In the former cohort, there are two standouts. Andy Burnham, the mayor of Greater Manchester, dubbed Labour’s “King of the North”, topped polls of party members earlier this year as the most popular candidate to succeed Starmer. He can point to the fact that he is seen as the best candidate by the general public, too. But since he so overtly challenged Starmer in the run-up to Labour’s autumn conference, his favourability ratings with members have taken a bit of a dip, reflecting the fact that some believe he has overplayed his hand.

By far Burnham’s biggest problem is that he is not in parliament. His ally Clive Lewis this week appeared to make a public offer to step down from his Norwich South seat to let Burnham run in a by-election – but even if that were to happen, it remains to be seen how it would go down with voters locally in a seat where the Greens would need a 15 per cent swing for him to take it.

What does the Labour Party need? And who is actually likely to win in any contest? Unfortunately for Labour, the answers to these questions pull in different directions
What does the Labour Party need? And who is actually likely to win in any contest? Unfortunately for Labour, the answers to these questions pull in different directions (Getty/PA)

Angela Rayner, until recently Labour’s deputy leader, is the other leading soft-left option, popular among both MPs and members. Her resignation after she failed to pay enough tax on a flat she bought in Hove has set back any leadership prospects, at least temporarily. Her allies reportedly think that a leadership election following next May’s local, Scottish and Welsh elections would be too soon for a comeback, but her status as a relatively new cabinet outsider could also give her more flexibility to be constructively critical in a leadership contest – it certainly worked for Lucy Powell, who has replaced her as deputy leader.

Burnham or Rayner would undoubtedly give the soft left their greatest chance of prevailing in any leadership contest. But if circumstances leave either unable to run, there are other senior MPs the soft left could rally behind, including Ed Miliband, currently the most popular member of the cabinet among party members, or Louise Haigh.

On the party’s right, health secretary Wes Streeting has long been seen as one of its most natural communicators, with the ability to sound human where Starmer does not. Last week’s No 10 briefing in which Starmer aides identified him as being on manoeuvres was tactically disastrous for the prime minister, but it shows the extent to which Streeting is seen as a threat.

But most recently, it is Shabana Mahmood’s Blue Labour approach to immigration that has really been making an impression. She is one of the few cabinet ministers to have developed a distinctive policy agenda – and is succeeding in communicating it to the public.

There are two key questions that allow us to evaluate all this below-surface jostling. The first is “What does the Labour Party need?” And the second is “Who is actually likely to win in any contest?” Unfortunately for Labour, their answers pull in different directions.

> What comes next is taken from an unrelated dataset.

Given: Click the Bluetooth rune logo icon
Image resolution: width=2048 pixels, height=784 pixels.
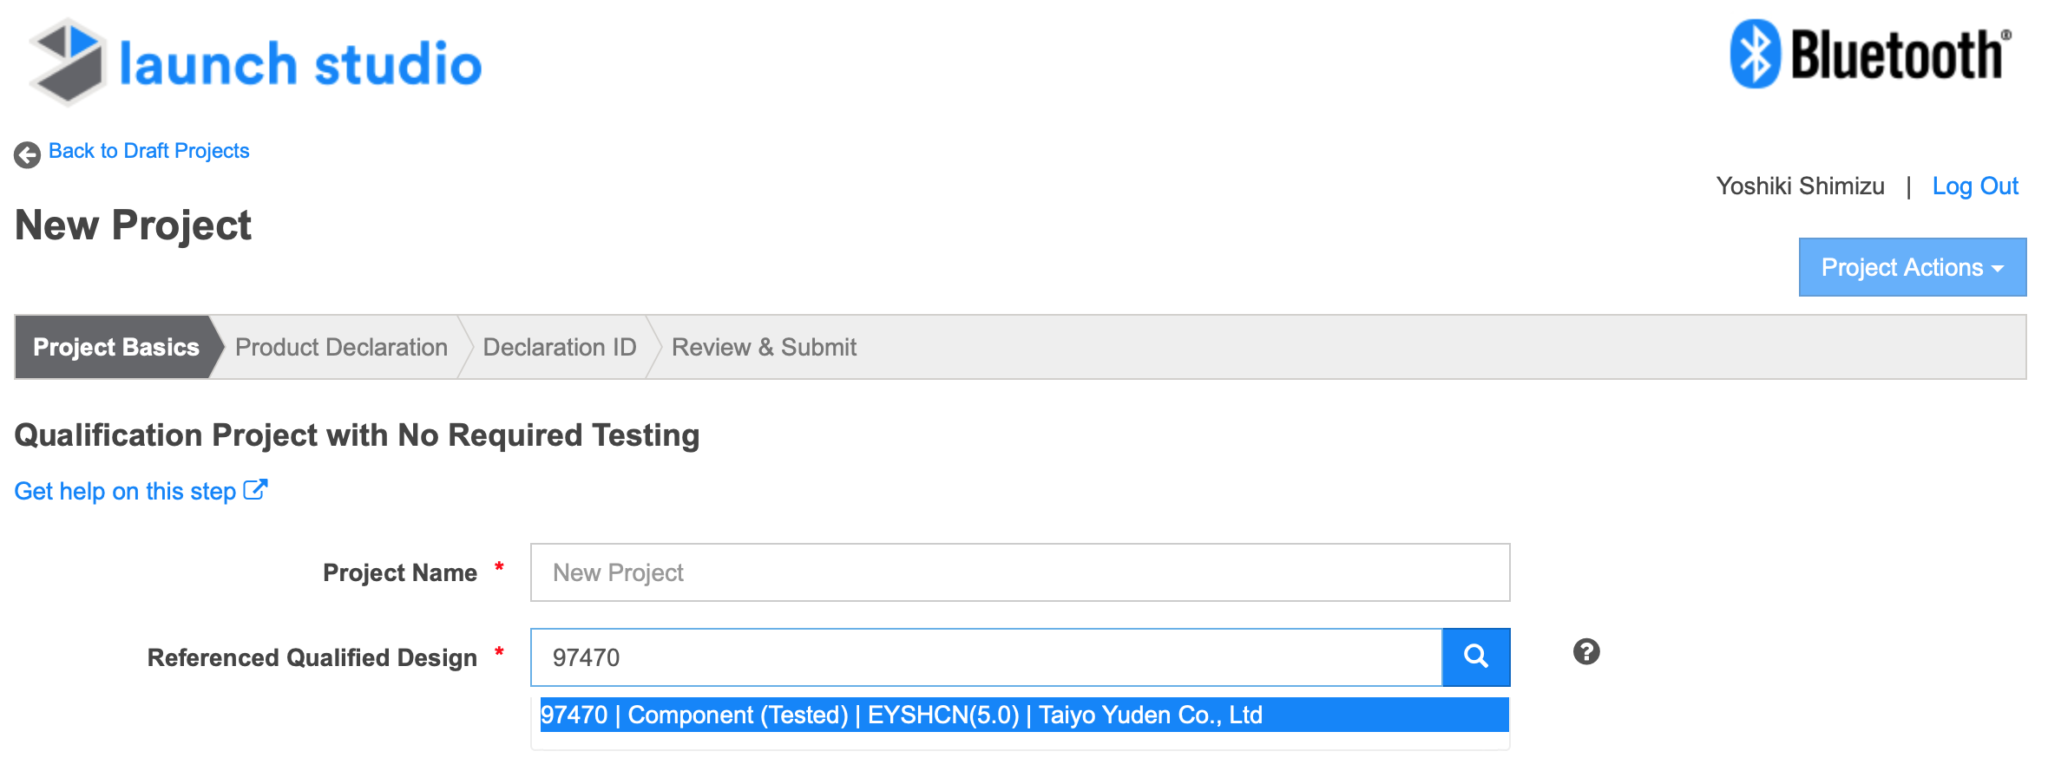Looking at the screenshot, I should tap(1755, 54).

On the issue of what Labour would need in a new prime minister, the first very basic requirement is the ability to connect with voters. But beyond this, the existential dilemma for Labour is how to fight the next election. Should it focus on building a progressive coalition to keep Reform out? Or should it be taking on Reform directly on issues like immigration, as Mahmood is doing? The answer to that should shape who the party opts for, but a soft-left candidate is more likely to win with party members, who sit further to the left than Labour voters.

Ultimately, none of this has ever played out before. There has never been a challenge to a sitting Labour prime minister under these rules. Any faction that can coalesce 81 MPs around a single candidate can trigger a contest, and they can do this at a time that they think works best for them. Anyone else has to be ready to go once that button has been pressed.

This uncertainty has thrown Labour into something of a doom loop. The task of governing is made more difficult, because anyone who has leadership ambitions cannot afford not to have one eye on their potential campaign. It is why perhaps the best thing Starmer could do, for the country and his party, is to choose the right moment to resign next year.